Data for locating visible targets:
---------------
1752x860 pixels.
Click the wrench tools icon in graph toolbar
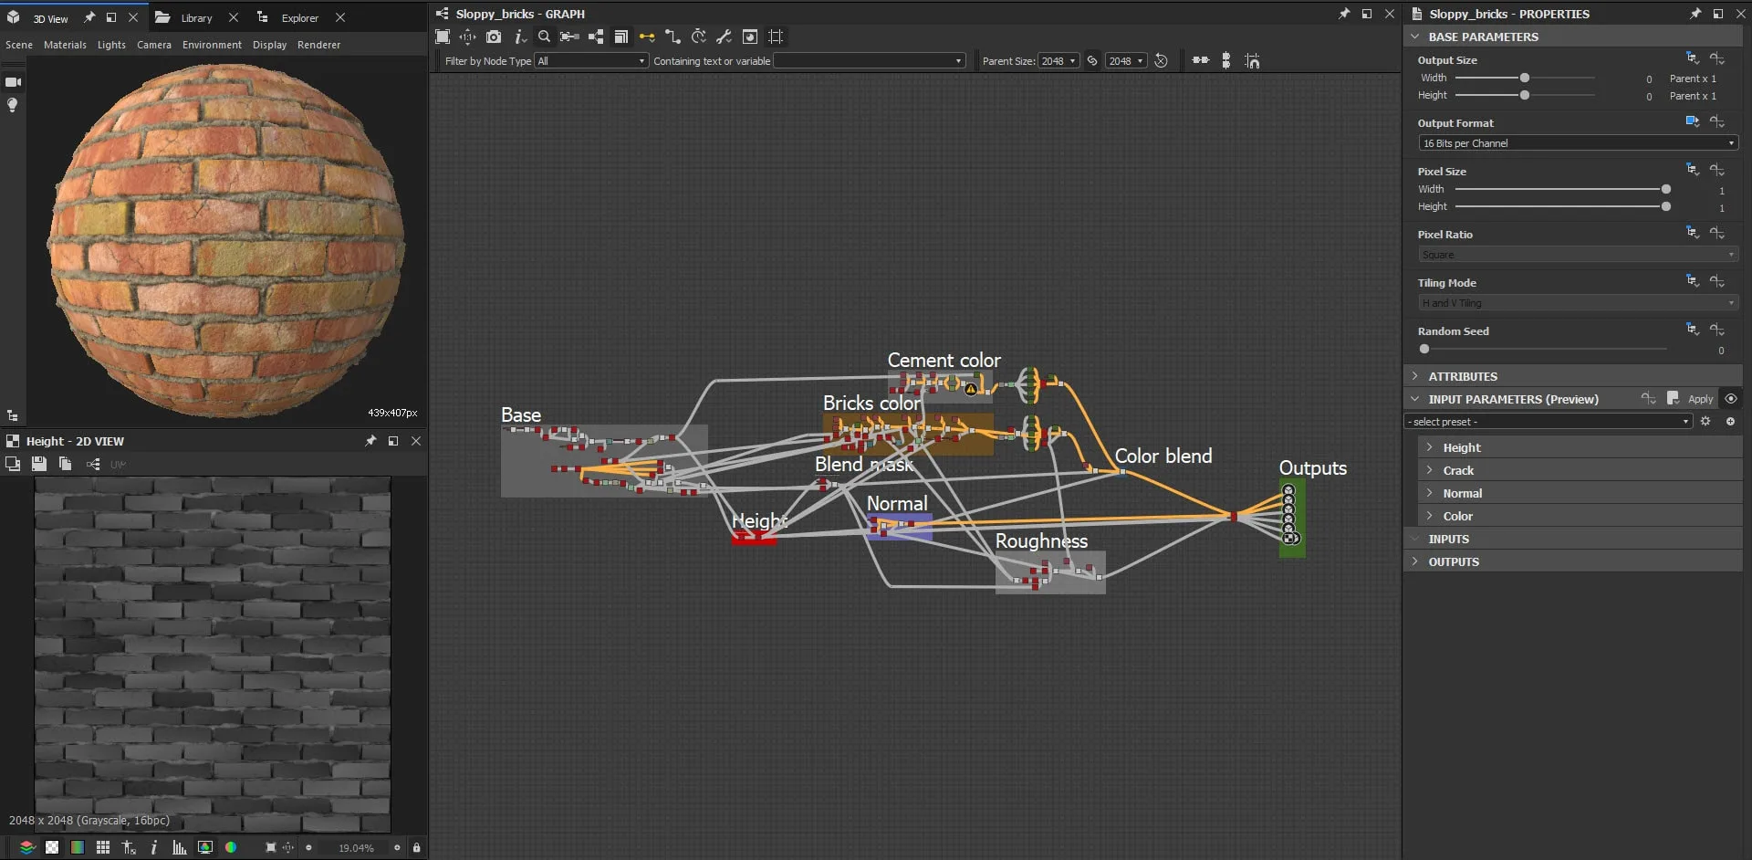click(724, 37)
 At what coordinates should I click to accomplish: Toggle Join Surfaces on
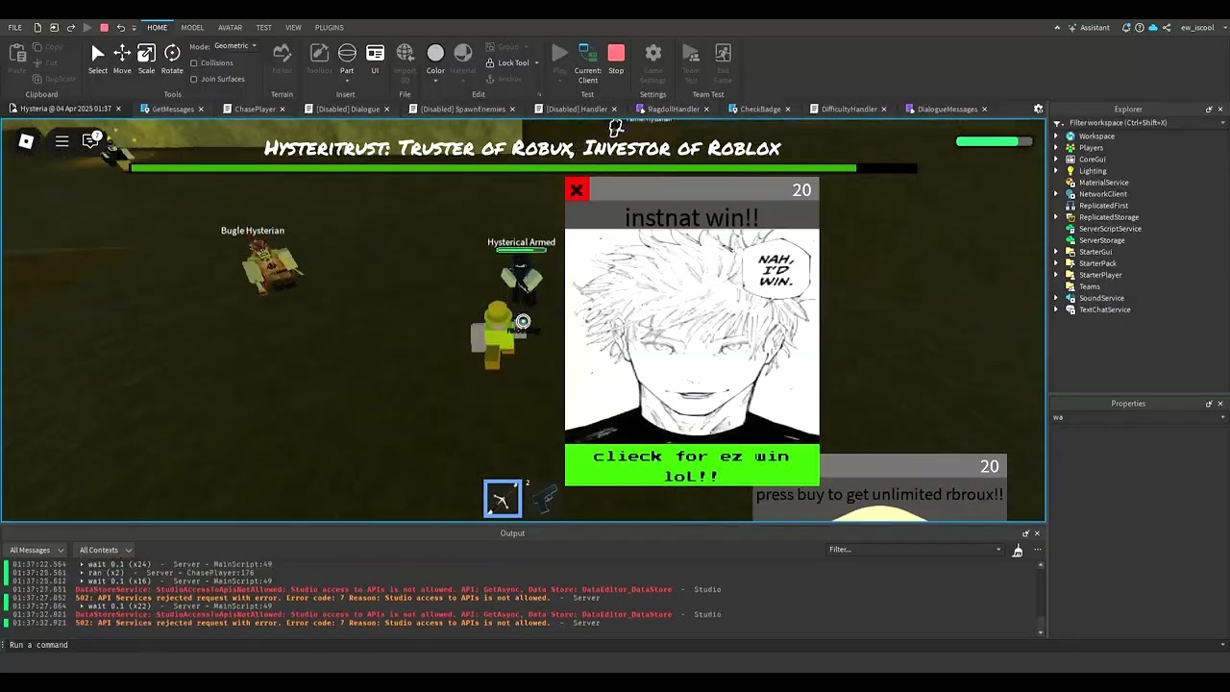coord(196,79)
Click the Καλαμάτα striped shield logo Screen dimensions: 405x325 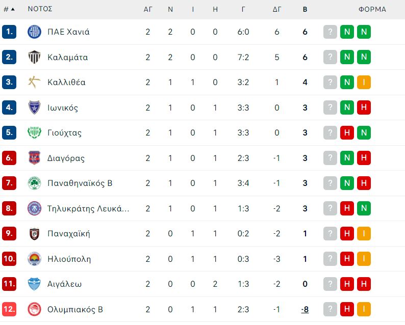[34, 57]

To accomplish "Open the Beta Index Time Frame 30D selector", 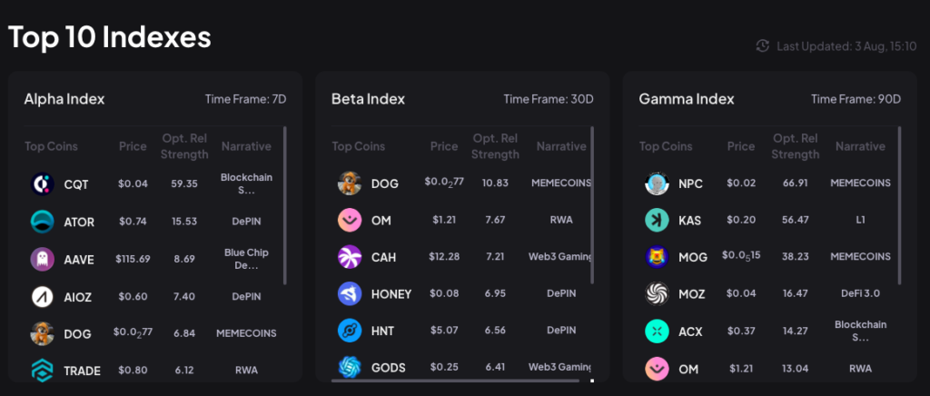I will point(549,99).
---------------
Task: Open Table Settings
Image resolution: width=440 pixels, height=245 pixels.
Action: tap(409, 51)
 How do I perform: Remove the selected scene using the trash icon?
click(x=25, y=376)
---------------
[The request]
Put the lines from the one containing "How do I perform: Remove" up to and including the one containing "click(x=25, y=376)" into a numbered list, omitting any blank lines.

[Answer below]
1.  How do I perform: Remove the selected scene using the trash icon?
2. click(x=25, y=376)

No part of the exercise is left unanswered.